Today he’s just your average kid. He attends school at Tri-Valley in Grahamsville. He plays sports and runs around with his classmates.
But Kevin Krom has an insulin pump which he wears to school every day to regulate his blood sugar. And before every meal, the youngster has to sit down and test his blood to ensure his body is properly processing carbohydrates.
“My mom and my sister had diabetes,” Mary Beth explained, “but you don’t realize how hard it is until you or your child have it.
“When he was diagnosed, we had to rush right to Westchester Medical,” she noted. “And the poor kid, they couldn’t get his sugar down and they just kept sticking him and sticking him.”
Today Kevin has become accustomed to the cards life has dealt. He manages his disease at school, and gets a kick out of showing off his pump to friends. But when his mom has to stick him with a needle and hits a muscle or makes him cry, it hurts her inside.
And, she said, there can be complications to diabetes, especially for those diagnosed at an early age like Kevin. Heart disease, kidney failure, neuropathy, periodontal disease and possible amputations are all side effects of a diabetic life.
But Mary Beth Krom knows there has to be a way to stave off the complications that have claimed many in her family.
The family has traditionally taken part in walk-a-thons for diabetes causes in Kingston. Kevin and his friends have ridden their bikes in the event rather than walking on their short legs, so Mary Beth had an idea.
“I thought it would be nice to meet some of the people locally who give to this cause,” she said. “And it would be nice to get some community involvement.”
Krom spoke with the Frost Valley YMCA and got permission to kick off bike rides from their community center in Claryville on July 27. And she’s begun courting businesses to sponsor the event or throw in prizes for the raffles and food for the participants.
Now time is getting short, and she’d like to sign up some more sponsors and hopefully get riders to register.
There will be two rides – a five-mile trek from the community center to the covered bridge for the younger or less-experienced riders and a 17-mile ride from the community center to Frost Valley’s main camp for the more aggressive bikers.
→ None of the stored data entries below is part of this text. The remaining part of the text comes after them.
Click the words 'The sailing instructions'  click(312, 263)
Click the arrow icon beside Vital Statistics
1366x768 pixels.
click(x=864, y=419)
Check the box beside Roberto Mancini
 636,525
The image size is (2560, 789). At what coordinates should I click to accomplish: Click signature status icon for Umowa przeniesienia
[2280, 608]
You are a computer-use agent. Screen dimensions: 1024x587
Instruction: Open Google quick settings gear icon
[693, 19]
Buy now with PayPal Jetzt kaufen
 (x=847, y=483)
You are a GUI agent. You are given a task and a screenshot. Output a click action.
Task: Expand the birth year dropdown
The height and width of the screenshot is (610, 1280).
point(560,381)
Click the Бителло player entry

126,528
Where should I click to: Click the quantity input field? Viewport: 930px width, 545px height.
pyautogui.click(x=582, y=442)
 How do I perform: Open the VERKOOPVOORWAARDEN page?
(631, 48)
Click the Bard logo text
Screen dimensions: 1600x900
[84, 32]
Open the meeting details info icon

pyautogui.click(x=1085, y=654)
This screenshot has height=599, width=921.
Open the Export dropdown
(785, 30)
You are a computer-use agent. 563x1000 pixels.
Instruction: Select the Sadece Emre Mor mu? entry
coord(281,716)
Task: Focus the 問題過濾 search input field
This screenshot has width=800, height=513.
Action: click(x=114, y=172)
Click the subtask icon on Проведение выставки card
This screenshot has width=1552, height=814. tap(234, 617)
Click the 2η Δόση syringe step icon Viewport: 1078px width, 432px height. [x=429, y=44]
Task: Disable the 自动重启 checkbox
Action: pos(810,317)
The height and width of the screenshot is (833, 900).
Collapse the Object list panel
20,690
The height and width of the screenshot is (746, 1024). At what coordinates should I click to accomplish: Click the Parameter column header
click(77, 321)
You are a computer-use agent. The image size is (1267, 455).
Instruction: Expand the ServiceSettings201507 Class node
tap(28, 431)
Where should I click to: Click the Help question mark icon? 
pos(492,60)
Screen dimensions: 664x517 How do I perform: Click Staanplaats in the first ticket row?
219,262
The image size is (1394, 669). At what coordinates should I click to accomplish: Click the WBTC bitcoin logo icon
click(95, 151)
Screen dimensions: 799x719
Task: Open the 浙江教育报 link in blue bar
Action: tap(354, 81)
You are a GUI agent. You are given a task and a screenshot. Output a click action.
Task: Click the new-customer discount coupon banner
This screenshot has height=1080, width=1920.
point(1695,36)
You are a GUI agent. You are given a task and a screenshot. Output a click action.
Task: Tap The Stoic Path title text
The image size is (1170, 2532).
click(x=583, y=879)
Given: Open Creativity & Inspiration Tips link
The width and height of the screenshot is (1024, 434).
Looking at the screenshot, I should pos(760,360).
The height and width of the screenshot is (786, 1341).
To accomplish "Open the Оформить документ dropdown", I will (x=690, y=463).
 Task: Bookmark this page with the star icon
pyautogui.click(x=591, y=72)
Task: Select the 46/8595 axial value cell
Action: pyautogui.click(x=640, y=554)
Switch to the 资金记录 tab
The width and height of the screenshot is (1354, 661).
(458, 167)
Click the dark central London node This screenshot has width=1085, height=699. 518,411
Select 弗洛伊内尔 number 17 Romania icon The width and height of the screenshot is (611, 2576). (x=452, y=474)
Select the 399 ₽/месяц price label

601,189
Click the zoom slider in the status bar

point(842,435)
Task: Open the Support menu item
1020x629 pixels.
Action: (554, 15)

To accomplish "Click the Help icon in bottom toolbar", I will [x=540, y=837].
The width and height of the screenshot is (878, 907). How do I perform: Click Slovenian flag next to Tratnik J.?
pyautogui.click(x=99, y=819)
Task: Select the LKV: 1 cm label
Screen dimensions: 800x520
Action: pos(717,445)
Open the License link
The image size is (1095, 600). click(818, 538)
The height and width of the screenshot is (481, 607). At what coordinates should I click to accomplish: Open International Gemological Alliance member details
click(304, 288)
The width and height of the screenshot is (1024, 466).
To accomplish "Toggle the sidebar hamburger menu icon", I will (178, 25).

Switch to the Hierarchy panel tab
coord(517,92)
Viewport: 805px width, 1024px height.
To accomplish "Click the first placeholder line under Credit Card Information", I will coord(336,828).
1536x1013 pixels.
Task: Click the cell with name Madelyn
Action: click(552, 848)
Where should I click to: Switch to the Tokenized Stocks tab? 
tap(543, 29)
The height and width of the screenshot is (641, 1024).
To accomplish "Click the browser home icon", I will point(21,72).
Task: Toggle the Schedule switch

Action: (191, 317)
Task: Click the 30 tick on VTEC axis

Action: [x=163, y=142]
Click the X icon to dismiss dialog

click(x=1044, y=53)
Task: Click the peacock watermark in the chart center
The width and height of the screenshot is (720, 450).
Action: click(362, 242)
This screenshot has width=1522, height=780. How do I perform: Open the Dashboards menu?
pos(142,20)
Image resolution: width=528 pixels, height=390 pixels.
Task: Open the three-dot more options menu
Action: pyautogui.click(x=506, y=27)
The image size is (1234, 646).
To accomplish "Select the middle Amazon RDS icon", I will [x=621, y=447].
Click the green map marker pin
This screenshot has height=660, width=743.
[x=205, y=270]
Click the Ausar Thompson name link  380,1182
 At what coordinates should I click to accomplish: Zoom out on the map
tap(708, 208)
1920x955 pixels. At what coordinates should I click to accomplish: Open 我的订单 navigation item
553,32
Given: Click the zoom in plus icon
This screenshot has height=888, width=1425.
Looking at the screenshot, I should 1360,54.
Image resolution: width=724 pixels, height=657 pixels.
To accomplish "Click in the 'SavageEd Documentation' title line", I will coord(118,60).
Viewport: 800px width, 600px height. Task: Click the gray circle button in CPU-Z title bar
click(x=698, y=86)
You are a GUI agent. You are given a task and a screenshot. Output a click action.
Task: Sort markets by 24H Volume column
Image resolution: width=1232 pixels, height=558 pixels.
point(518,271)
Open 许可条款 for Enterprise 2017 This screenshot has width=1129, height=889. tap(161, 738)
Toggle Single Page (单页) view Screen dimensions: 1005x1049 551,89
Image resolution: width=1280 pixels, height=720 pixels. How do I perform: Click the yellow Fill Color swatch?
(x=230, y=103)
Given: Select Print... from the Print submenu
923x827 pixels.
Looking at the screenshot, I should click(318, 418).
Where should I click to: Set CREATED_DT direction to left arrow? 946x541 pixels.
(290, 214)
Rather than asking participants to seek out pledges in the community, Krom is asking adults to pay a $20 registration fee and children under 12 to pony up $10 for the event.
“A lot of people don’t want to have to go out and get pledges,” she explained. “I didn’t want people to decide not to participate because they didn’t want to do that.”
Riders are asked to register early for organizational reasons, but they will be accepting bicyclists up until the ride starts at 2 p.m. on that Saturday.
Others who cannot participate are encouraged to send checks payable to the Juvenile Diabetes Research Foundation care of the Krom’s address: P.O. Box 99, Grahamsville, NY 12740. The money will all be forwarded to the foundation, and 85 cents of every dollar used will be spent on actual research rather than administrative costs.
To volunteer, to help sponsor the event or to participate, call Krom at 436-1741.
“People should make this a family affair,” Krom said. “It should be a great day.
“We’ll have raffle prizes, and it should be a lot of fun,” she added. “I hope we have a great turnout.”